* Exercise details:
Transcribe exactly the line containing "Where should I" plus every later line in the data.

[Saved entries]
+ + + +
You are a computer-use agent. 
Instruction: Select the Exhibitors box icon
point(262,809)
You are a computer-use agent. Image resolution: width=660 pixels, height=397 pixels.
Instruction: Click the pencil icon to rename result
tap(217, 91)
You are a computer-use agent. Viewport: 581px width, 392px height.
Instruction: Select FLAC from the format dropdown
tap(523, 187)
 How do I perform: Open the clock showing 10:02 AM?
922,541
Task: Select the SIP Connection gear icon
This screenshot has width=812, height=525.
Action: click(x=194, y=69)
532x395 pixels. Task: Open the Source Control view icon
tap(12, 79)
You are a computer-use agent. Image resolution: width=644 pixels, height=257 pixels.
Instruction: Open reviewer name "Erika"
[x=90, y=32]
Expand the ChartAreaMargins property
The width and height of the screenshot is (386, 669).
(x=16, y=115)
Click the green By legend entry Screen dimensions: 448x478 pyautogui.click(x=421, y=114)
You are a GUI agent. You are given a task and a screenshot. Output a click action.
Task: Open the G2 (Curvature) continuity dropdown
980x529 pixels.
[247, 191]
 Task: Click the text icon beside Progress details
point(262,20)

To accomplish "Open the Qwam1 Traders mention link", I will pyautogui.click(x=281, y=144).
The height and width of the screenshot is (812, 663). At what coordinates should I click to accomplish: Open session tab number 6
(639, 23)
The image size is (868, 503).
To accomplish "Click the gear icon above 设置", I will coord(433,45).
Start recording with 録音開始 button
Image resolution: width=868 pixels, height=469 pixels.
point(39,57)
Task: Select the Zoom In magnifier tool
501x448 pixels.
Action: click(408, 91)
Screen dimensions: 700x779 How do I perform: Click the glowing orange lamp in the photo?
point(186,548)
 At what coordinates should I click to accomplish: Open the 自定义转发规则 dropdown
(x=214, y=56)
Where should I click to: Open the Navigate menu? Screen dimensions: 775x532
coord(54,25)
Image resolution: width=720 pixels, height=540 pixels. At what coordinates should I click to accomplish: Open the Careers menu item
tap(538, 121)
+ + + +
* Response:
Where should I click to: Open the Navigate menu? Screen dimensions: 775x532
coord(54,25)
Image resolution: width=720 pixels, height=540 pixels. At what coordinates should I click to accomplish: Open the Careers menu item
tap(538, 121)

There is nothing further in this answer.